All of the records are to be copied out exactly, with nothing left out.

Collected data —

########################################

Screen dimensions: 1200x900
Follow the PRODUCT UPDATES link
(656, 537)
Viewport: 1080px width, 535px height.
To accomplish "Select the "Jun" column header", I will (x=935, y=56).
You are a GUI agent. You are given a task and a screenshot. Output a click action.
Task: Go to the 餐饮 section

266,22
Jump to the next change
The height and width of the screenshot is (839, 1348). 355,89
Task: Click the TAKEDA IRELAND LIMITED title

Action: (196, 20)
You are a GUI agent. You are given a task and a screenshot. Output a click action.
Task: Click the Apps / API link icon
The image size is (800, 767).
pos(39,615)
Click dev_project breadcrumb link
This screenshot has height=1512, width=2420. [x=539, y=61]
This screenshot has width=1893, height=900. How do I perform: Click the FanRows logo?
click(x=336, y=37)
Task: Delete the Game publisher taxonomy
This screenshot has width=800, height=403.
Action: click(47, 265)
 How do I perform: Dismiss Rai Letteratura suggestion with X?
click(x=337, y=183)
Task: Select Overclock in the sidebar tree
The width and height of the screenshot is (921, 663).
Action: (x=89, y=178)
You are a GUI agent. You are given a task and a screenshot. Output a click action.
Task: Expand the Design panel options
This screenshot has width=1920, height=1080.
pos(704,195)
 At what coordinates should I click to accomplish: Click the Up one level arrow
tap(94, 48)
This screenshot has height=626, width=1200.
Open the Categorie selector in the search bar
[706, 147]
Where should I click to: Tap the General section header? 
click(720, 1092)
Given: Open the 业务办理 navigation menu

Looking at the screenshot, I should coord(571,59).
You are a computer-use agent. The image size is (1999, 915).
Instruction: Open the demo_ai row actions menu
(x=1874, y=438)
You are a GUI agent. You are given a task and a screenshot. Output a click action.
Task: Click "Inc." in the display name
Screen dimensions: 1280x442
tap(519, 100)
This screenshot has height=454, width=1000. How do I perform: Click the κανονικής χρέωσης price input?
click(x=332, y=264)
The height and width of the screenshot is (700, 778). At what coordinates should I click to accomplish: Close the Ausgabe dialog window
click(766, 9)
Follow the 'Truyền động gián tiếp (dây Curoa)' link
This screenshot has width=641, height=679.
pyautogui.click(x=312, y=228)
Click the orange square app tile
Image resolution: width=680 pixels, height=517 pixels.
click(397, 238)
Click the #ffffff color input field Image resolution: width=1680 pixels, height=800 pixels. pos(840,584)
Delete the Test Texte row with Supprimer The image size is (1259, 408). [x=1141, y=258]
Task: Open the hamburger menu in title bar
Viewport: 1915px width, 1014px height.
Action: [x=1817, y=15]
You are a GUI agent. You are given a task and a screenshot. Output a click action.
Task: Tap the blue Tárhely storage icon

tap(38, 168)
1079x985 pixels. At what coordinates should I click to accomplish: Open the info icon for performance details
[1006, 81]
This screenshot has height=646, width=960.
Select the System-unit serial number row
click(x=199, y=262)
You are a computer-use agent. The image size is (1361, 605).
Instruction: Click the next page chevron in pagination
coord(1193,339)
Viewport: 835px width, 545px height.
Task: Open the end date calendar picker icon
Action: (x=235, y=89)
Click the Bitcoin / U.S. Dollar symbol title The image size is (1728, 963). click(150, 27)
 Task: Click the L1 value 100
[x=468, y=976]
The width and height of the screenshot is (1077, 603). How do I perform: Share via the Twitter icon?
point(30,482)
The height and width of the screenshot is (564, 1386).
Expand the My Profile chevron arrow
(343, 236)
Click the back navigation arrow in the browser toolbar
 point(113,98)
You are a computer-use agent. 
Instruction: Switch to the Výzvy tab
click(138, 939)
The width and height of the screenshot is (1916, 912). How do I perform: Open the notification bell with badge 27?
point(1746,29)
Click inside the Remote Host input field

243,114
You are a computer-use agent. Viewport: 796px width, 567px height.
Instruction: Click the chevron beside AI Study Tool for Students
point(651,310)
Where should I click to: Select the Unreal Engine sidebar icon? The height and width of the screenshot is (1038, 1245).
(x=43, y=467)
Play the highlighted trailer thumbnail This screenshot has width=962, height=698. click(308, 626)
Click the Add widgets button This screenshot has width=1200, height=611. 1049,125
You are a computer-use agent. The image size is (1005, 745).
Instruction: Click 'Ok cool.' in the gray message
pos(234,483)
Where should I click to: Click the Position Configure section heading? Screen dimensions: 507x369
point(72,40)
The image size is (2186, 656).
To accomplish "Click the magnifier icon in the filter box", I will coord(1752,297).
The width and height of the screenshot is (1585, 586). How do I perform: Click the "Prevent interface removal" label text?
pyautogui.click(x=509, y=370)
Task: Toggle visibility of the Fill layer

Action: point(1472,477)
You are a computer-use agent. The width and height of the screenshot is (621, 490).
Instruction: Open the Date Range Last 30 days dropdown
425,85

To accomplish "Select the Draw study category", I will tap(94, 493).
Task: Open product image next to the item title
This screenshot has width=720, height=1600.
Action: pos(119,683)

########################################

The answer —
Screen dimensions: 1200x900
Follow the PRODUCT UPDATES link
(656, 537)
Viewport: 1080px width, 535px height.
To accomplish "Select the "Jun" column header", I will (x=935, y=56).
You are a GUI agent. You are given a task and a screenshot. Output a click action.
Task: Go to the 餐饮 section

266,22
Jump to the next change
The height and width of the screenshot is (839, 1348). 355,89
Task: Click the TAKEDA IRELAND LIMITED title

Action: (196, 20)
You are a GUI agent. You are given a task and a screenshot. Output a click action.
Task: Click the Apps / API link icon
The image size is (800, 767).
pos(39,615)
Click dev_project breadcrumb link
This screenshot has height=1512, width=2420. [x=539, y=61]
This screenshot has width=1893, height=900. How do I perform: Click the FanRows logo?
click(x=336, y=37)
Task: Delete the Game publisher taxonomy
This screenshot has width=800, height=403.
Action: click(47, 265)
 How do I perform: Dismiss Rai Letteratura suggestion with X?
click(x=337, y=183)
Task: Select Overclock in the sidebar tree
The width and height of the screenshot is (921, 663).
Action: (x=89, y=178)
You are a GUI agent. You are given a task and a screenshot. Output a click action.
Task: Expand the Design panel options
This screenshot has width=1920, height=1080.
pos(704,195)
 At what coordinates should I click to accomplish: Click the Up one level arrow
tap(94, 48)
This screenshot has height=626, width=1200.
Open the Categorie selector in the search bar
[706, 147]
Where should I click to: Tap the General section header? 
click(720, 1092)
Given: Open the 业务办理 navigation menu

Looking at the screenshot, I should coord(571,59).
You are a computer-use agent. The image size is (1999, 915).
Instruction: Open the demo_ai row actions menu
(x=1874, y=438)
You are a GUI agent. You are given a task and a screenshot. Output a click action.
Task: Click "Inc." in the display name
Screen dimensions: 1280x442
tap(519, 100)
This screenshot has height=454, width=1000. How do I perform: Click the κανονικής χρέωσης price input?
click(x=332, y=264)
The height and width of the screenshot is (700, 778). At what coordinates should I click to accomplish: Close the Ausgabe dialog window
click(766, 9)
Follow the 'Truyền động gián tiếp (dây Curoa)' link
This screenshot has width=641, height=679.
pyautogui.click(x=312, y=228)
Click the orange square app tile
Image resolution: width=680 pixels, height=517 pixels.
click(397, 238)
Click the #ffffff color input field Image resolution: width=1680 pixels, height=800 pixels. pos(840,584)
Delete the Test Texte row with Supprimer The image size is (1259, 408). [x=1141, y=258]
Task: Open the hamburger menu in title bar
Viewport: 1915px width, 1014px height.
Action: [x=1817, y=15]
You are a GUI agent. You are given a task and a screenshot. Output a click action.
Task: Tap the blue Tárhely storage icon

tap(38, 168)
1079x985 pixels. At what coordinates should I click to accomplish: Open the info icon for performance details
[1006, 81]
This screenshot has height=646, width=960.
Select the System-unit serial number row
click(x=199, y=262)
You are a computer-use agent. The image size is (1361, 605).
Instruction: Click the next page chevron in pagination
coord(1193,339)
Viewport: 835px width, 545px height.
Task: Open the end date calendar picker icon
Action: (x=235, y=89)
Click the Bitcoin / U.S. Dollar symbol title The image size is (1728, 963). click(150, 27)
 Task: Click the L1 value 100
[x=468, y=976]
The width and height of the screenshot is (1077, 603). How do I perform: Share via the Twitter icon?
point(30,482)
The height and width of the screenshot is (564, 1386).
Expand the My Profile chevron arrow
(343, 236)
Click the back navigation arrow in the browser toolbar
 point(113,98)
You are a computer-use agent. 
Instruction: Switch to the Výzvy tab
click(138, 939)
The width and height of the screenshot is (1916, 912). How do I perform: Open the notification bell with badge 27?
point(1746,29)
Click inside the Remote Host input field

243,114
You are a computer-use agent. Viewport: 796px width, 567px height.
Instruction: Click the chevron beside AI Study Tool for Students
point(651,310)
Where should I click to: Select the Unreal Engine sidebar icon? The height and width of the screenshot is (1038, 1245).
(x=43, y=467)
Play the highlighted trailer thumbnail This screenshot has width=962, height=698. click(308, 626)
Click the Add widgets button This screenshot has width=1200, height=611. 1049,125
You are a computer-use agent. The image size is (1005, 745).
Instruction: Click 'Ok cool.' in the gray message
pos(234,483)
Where should I click to: Click the Position Configure section heading? Screen dimensions: 507x369
point(72,40)
The image size is (2186, 656).
To accomplish "Click the magnifier icon in the filter box", I will coord(1752,297).
The width and height of the screenshot is (1585, 586). How do I perform: Click the "Prevent interface removal" label text?
pyautogui.click(x=509, y=370)
Task: Toggle visibility of the Fill layer

Action: point(1472,477)
You are a computer-use agent. The width and height of the screenshot is (621, 490).
Instruction: Open the Date Range Last 30 days dropdown
425,85

To accomplish "Select the Draw study category", I will tap(94, 493).
Task: Open product image next to the item title
This screenshot has width=720, height=1600.
Action: pos(119,683)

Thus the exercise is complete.